======== EXTRAIT FOURNI

À cette époque, une génération de Karabaghtsis acquiert les postes clés du pouvoir arménien. Robert Kotcharian (alors premier ministre du Haut-Karabagh, dont il deviendra président avant de devenir président de l’Arménie de 1998 à 2008), Serge Sarkissian (actuel président de l’Arménie, à l’époque ministre de la défense) Vassken Sarkissian, (alors chargé de la sécurité nationale et des affaires internes, devenu plus tard premier ministre), organisent dès 1992, depuis Erevan, la constitution de l’Armée de défense de la République du Haut-Karabagh.
Malgré la non reconnaissance du Haut-Karabagh en tant qu’entité politique officielle, l’engagement personnel des membres du gouvernement arménien dans la cause du Haut-Karabagh n’est donc un mystère pour personne. La cooptation se déroule alors dans les deux sens. D’un côté, les Karabaghtsis phagocytent le pouvoir politique arménien et les postes clés de l’armée. De l’autre, le gouvernement arménien récompense les dirigeants karabaghtsis obéissants en leur offrant des postes clés dans son propre gouvernement.

================

→ TRAVAIL DEMANDÉ
A – Imprimez l'extrait sur le Haut-Karabagh en commençant par « Malgré la non » et en poursuivant jusqu'à « son propre gouvernement. ».
B – D'après l'extrait sur le Haut-Karabagh, quel poste Serge Sarkissian occupait-il à l'époque des faits ?
C – Poursuivez l'extrait sur le Haut-Karabagh et le pouvoir arménien à partir de sa dernière phrase.
Les lignes ne servent pas à ce travail.

======== LIGNES RÉPERTORIÉES

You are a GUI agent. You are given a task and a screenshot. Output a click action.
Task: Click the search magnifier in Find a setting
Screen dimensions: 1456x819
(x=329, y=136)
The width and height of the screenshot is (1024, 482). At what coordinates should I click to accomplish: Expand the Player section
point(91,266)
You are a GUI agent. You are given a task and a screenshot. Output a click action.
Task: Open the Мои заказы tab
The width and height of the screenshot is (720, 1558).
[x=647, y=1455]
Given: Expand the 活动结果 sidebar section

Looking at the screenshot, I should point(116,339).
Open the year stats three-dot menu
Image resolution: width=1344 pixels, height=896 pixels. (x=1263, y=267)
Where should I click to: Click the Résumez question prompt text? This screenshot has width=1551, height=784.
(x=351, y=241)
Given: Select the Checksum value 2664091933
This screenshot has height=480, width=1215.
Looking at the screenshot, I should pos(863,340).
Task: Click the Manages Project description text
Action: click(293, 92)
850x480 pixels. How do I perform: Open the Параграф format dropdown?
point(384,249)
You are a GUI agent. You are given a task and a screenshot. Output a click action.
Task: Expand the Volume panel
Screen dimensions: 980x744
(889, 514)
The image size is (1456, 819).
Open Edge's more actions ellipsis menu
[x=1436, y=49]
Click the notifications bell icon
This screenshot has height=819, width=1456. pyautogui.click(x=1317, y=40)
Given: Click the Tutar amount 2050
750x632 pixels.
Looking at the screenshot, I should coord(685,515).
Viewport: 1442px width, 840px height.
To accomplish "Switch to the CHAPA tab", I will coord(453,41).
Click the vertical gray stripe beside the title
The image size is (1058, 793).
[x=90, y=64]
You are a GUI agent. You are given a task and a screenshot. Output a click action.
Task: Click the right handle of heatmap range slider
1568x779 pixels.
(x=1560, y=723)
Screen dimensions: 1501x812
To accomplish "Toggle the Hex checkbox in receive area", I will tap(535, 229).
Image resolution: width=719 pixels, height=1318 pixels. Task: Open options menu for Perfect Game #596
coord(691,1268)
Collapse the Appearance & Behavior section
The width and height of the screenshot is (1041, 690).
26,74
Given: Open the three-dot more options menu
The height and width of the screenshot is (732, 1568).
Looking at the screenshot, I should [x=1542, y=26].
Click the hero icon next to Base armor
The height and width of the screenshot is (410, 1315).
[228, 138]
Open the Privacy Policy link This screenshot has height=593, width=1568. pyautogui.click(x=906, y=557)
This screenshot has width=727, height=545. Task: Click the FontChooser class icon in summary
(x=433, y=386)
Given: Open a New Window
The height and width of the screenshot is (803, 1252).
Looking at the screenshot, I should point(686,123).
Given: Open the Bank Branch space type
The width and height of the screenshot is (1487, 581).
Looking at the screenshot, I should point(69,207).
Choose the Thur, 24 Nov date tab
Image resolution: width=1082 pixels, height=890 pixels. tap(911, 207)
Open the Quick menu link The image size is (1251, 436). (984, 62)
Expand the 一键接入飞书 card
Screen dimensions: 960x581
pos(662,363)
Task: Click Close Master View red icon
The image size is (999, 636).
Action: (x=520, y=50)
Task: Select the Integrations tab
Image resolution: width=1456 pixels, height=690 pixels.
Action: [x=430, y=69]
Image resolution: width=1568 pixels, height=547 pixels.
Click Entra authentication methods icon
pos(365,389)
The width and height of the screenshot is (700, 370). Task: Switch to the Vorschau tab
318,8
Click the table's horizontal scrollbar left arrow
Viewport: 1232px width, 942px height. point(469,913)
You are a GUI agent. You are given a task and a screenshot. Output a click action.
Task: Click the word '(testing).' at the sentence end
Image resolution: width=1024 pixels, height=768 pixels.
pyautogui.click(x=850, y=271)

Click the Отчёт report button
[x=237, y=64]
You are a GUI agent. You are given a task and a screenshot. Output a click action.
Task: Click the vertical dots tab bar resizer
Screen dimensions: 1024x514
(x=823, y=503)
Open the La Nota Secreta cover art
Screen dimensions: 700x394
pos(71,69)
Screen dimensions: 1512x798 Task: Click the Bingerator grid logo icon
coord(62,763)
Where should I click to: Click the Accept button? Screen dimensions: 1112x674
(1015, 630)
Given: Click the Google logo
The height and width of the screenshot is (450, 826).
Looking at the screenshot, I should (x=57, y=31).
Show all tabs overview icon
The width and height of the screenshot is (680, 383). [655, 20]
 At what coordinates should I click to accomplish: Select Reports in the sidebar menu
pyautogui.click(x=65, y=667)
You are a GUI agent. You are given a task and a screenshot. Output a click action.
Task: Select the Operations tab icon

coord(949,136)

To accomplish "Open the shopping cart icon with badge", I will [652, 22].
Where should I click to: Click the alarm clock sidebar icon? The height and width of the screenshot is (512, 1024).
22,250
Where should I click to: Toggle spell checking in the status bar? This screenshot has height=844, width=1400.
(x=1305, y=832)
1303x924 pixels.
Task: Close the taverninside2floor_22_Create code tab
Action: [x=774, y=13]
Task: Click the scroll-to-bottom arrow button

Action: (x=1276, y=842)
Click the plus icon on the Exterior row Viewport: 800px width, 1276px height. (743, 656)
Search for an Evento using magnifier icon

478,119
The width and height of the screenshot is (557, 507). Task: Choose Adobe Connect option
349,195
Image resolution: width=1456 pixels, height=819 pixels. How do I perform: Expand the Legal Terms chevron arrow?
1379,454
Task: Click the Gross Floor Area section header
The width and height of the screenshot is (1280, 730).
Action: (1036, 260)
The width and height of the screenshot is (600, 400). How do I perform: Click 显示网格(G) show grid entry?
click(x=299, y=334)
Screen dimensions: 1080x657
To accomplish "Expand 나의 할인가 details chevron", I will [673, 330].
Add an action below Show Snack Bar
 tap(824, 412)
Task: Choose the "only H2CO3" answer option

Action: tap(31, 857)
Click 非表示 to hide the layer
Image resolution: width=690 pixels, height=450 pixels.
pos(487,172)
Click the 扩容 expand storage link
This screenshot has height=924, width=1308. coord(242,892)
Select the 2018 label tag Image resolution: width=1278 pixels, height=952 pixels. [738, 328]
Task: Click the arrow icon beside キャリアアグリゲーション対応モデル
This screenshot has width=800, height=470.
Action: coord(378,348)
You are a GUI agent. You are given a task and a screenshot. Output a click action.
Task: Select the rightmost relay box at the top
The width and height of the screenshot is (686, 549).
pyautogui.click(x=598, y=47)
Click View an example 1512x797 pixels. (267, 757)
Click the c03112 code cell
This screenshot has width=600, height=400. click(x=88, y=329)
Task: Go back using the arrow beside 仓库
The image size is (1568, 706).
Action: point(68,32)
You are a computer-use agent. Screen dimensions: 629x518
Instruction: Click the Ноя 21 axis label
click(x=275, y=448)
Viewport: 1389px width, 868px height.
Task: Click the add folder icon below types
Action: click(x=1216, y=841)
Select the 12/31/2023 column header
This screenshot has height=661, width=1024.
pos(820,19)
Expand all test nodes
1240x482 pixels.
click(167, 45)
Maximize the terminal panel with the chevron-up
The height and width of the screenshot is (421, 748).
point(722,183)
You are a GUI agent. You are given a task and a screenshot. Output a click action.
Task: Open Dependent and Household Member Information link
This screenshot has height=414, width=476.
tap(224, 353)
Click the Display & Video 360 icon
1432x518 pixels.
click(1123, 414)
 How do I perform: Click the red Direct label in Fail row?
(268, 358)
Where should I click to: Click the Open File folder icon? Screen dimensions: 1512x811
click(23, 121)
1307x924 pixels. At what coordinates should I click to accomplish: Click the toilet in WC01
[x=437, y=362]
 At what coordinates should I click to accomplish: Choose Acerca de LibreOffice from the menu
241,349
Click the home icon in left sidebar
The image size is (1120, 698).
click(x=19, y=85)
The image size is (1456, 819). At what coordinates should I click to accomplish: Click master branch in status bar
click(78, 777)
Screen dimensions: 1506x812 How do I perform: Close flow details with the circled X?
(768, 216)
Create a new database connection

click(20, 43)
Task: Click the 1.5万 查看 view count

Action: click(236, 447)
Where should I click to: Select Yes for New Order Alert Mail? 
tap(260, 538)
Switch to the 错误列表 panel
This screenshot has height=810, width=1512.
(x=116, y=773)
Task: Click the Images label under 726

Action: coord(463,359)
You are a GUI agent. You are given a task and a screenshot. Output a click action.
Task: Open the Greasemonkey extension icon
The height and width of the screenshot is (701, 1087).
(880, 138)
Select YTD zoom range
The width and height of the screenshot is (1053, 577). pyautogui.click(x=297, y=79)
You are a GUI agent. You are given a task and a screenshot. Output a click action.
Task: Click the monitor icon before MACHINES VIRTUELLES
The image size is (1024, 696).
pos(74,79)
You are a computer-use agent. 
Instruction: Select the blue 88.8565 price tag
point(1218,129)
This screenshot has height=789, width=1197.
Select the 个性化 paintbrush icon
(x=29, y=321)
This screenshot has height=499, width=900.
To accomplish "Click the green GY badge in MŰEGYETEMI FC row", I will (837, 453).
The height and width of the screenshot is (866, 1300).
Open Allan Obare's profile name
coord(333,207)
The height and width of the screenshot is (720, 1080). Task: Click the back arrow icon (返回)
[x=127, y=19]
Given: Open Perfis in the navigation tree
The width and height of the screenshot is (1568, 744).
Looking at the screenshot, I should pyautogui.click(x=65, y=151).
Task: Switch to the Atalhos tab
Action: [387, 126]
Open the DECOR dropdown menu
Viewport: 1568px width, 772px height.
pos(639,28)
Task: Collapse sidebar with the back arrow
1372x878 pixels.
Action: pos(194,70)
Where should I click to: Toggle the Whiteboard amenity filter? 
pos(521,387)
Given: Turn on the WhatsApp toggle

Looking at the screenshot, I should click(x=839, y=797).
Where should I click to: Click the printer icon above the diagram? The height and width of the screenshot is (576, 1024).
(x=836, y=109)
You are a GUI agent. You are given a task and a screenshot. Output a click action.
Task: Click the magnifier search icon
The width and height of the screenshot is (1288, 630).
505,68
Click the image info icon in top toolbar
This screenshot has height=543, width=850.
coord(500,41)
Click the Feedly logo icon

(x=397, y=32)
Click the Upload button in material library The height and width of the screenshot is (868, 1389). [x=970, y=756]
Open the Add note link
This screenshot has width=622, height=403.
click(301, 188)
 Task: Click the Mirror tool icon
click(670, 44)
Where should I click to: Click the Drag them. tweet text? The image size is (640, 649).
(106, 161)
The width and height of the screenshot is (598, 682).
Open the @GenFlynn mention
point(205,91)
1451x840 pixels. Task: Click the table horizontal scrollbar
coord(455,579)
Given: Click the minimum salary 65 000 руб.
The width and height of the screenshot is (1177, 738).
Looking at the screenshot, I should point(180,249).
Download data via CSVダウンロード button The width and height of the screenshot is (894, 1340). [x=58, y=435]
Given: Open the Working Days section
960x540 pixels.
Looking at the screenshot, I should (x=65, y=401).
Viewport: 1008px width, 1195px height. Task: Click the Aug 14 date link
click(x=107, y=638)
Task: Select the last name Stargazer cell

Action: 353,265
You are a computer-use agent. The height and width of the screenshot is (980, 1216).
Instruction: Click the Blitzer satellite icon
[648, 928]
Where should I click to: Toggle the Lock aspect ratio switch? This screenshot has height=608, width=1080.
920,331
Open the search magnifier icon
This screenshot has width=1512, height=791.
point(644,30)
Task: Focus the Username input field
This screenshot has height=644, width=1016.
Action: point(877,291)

================

→ RÉPONSES PAR TÂCHE
A –
Malgré la non reconnaissance du Haut-Karabagh en tant qu’entité politique officielle, l’engagement personnel des membres du gouvernement arménien dans la cause du Haut-Karabagh n’est donc un mystère pour personne. La cooptation se déroule alors dans les deux sens. D’un côté, les Karabaghtsis phagocytent le pouvoir politique arménien et les postes clés de l’armée. De l’autre, le gouvernement arménien récompense les dirigeants karabaghtsis obéissants en leur offrant des postes clés dans son propre gouvernement.

B – Il était ministre de la défense.

C –
Vers la reconnaissance officielle et l’implantation des réfugiés ?

En mai 2016, le vice-ministre des affaires étrangères de l’Arménie  a lancé une procédure de reconnaissance officielle du Haut-Karabagh
Plus que jamais aujourd’hui, la reconnaissance officielle de l’indépendance du Haut-Karabagh (toujours considéré comme territoire azerbaïdjanais par la « communauté internationale ») par l’Arménie est un sujet houleux. En mai 2016, quelques dizaines de jours seulement après la fin des combats,  une procédure de reconnaissance officielle de la région contestée a été lancée par le vice-ministre des affaires étrangères arménien, Chavarch Kotcharian.
La diplomatie azerbaïdjanaise a qualifié cette initiative « d’insulte supplémentaire au processus de négociations ». « Si l’Azerbaïdjan lance une nouvelle agression militaire, la reconnaissance de l’indépendance du Haut-Karabakh fera partie du programme » des autorités arméniennes, a déclaré Chavarch Kotcharian dans un communiqué.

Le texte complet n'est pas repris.